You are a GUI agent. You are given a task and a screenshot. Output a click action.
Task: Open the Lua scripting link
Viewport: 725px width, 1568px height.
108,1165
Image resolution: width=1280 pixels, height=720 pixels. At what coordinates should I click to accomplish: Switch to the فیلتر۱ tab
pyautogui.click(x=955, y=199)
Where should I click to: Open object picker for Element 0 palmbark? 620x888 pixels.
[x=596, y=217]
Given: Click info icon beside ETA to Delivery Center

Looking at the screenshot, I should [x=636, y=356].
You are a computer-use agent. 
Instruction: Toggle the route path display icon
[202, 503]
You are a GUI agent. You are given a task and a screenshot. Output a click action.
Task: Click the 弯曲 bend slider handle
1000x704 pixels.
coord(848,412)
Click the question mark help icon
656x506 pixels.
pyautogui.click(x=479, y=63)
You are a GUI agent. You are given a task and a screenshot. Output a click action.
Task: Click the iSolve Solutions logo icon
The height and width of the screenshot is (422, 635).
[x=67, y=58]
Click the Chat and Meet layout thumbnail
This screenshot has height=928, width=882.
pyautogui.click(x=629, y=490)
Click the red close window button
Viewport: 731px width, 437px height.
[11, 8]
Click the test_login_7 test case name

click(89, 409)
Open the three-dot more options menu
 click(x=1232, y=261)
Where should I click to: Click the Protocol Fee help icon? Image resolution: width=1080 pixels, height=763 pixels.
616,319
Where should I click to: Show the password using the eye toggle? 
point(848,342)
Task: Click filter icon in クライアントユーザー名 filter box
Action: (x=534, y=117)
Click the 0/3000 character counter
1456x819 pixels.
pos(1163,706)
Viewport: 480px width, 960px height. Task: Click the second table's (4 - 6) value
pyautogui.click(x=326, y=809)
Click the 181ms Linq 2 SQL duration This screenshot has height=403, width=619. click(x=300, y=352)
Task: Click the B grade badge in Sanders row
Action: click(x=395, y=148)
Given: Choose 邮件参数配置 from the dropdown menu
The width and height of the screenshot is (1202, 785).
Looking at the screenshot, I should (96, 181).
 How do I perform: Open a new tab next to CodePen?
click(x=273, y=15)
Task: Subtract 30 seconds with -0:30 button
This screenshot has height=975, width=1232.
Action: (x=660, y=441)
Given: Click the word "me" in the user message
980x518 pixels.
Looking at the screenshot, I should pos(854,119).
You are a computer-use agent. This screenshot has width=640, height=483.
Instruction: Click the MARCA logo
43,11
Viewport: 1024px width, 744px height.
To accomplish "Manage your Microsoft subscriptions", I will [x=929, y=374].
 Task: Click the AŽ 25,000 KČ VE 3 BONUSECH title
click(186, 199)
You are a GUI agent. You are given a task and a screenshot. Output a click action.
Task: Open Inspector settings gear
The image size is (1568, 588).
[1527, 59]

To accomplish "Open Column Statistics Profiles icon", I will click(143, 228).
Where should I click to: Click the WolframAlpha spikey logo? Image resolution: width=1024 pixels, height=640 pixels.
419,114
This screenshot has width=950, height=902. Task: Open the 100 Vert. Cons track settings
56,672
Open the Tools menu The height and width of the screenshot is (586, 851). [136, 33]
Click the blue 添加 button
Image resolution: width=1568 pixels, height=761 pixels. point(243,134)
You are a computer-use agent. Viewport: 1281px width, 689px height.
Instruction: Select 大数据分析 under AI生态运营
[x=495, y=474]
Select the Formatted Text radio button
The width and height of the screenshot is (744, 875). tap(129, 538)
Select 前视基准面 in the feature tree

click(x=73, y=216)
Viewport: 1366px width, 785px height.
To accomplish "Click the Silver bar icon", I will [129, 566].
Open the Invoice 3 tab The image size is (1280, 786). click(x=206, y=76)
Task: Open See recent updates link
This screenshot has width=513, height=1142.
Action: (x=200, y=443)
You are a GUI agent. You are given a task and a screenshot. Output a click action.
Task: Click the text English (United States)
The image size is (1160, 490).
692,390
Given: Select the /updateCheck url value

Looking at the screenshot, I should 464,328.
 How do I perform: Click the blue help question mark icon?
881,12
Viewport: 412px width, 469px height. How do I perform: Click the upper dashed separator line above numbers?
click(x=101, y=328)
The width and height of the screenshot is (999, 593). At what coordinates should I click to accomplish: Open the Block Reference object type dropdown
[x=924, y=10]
────────
▶ **ABOUT THIS TASK**: Leaving no line out, return the data above verbatim.

▶ **ANSWER TO THIS EXERCISE**:
You are a GUI agent. You are given a task and a screenshot. Output a click action.
Task: Open the Lua scripting link
Viewport: 725px width, 1568px height.
108,1165
Image resolution: width=1280 pixels, height=720 pixels. At what coordinates should I click to accomplish: Switch to the فیلتر۱ tab
pyautogui.click(x=955, y=199)
Where should I click to: Open object picker for Element 0 palmbark? 620x888 pixels.
[x=596, y=217]
Given: Click info icon beside ETA to Delivery Center

Looking at the screenshot, I should [x=636, y=356].
You are a computer-use agent. 
Instruction: Toggle the route path display icon
[202, 503]
You are a GUI agent. You are given a task and a screenshot. Output a click action.
Task: Click the 弯曲 bend slider handle
1000x704 pixels.
coord(848,412)
Click the question mark help icon
656x506 pixels.
pyautogui.click(x=479, y=63)
You are a GUI agent. You are given a task and a screenshot. Output a click action.
Task: Click the iSolve Solutions logo icon
The height and width of the screenshot is (422, 635).
[x=67, y=58]
Click the Chat and Meet layout thumbnail
This screenshot has height=928, width=882.
pyautogui.click(x=629, y=490)
Click the red close window button
Viewport: 731px width, 437px height.
[11, 8]
Click the test_login_7 test case name

click(89, 409)
Open the three-dot more options menu
 click(x=1232, y=261)
Where should I click to: Click the Protocol Fee help icon? Image resolution: width=1080 pixels, height=763 pixels.
616,319
Where should I click to: Show the password using the eye toggle? 
point(848,342)
Task: Click filter icon in クライアントユーザー名 filter box
Action: (x=534, y=117)
Click the 0/3000 character counter
1456x819 pixels.
pos(1163,706)
Viewport: 480px width, 960px height. Task: Click the second table's (4 - 6) value
pyautogui.click(x=326, y=809)
Click the 181ms Linq 2 SQL duration This screenshot has height=403, width=619. click(x=300, y=352)
Task: Click the B grade badge in Sanders row
Action: click(x=395, y=148)
Given: Choose 邮件参数配置 from the dropdown menu
The width and height of the screenshot is (1202, 785).
Looking at the screenshot, I should (96, 181).
 How do I perform: Open a new tab next to CodePen?
click(x=273, y=15)
Task: Subtract 30 seconds with -0:30 button
This screenshot has height=975, width=1232.
Action: (x=660, y=441)
Given: Click the word "me" in the user message
980x518 pixels.
Looking at the screenshot, I should pos(854,119).
You are a computer-use agent. This screenshot has width=640, height=483.
Instruction: Click the MARCA logo
43,11
Viewport: 1024px width, 744px height.
To accomplish "Manage your Microsoft subscriptions", I will [x=929, y=374].
 Task: Click the AŽ 25,000 KČ VE 3 BONUSECH title
click(186, 199)
You are a GUI agent. You are given a task and a screenshot. Output a click action.
Task: Open Inspector settings gear
The image size is (1568, 588).
[1527, 59]

To accomplish "Open Column Statistics Profiles icon", I will click(143, 228).
Where should I click to: Click the WolframAlpha spikey logo? Image resolution: width=1024 pixels, height=640 pixels.
419,114
This screenshot has width=950, height=902. Task: Open the 100 Vert. Cons track settings
56,672
Open the Tools menu The height and width of the screenshot is (586, 851). [136, 33]
Click the blue 添加 button
Image resolution: width=1568 pixels, height=761 pixels. point(243,134)
You are a computer-use agent. Viewport: 1281px width, 689px height.
Instruction: Select 大数据分析 under AI生态运营
[x=495, y=474]
Select the Formatted Text radio button
The width and height of the screenshot is (744, 875). tap(129, 538)
Select 前视基准面 in the feature tree

click(x=73, y=216)
Viewport: 1366px width, 785px height.
To accomplish "Click the Silver bar icon", I will [129, 566].
Open the Invoice 3 tab The image size is (1280, 786). click(x=206, y=76)
Task: Open See recent updates link
This screenshot has width=513, height=1142.
Action: (x=200, y=443)
You are a GUI agent. You are given a task and a screenshot. Output a click action.
Task: Click the text English (United States)
The image size is (1160, 490).
692,390
Given: Select the /updateCheck url value

Looking at the screenshot, I should 464,328.
 How do I perform: Click the blue help question mark icon?
881,12
Viewport: 412px width, 469px height. How do I perform: Click the upper dashed separator line above numbers?
click(x=101, y=328)
The width and height of the screenshot is (999, 593). At what coordinates should I click to accomplish: Open the Block Reference object type dropdown
[x=924, y=10]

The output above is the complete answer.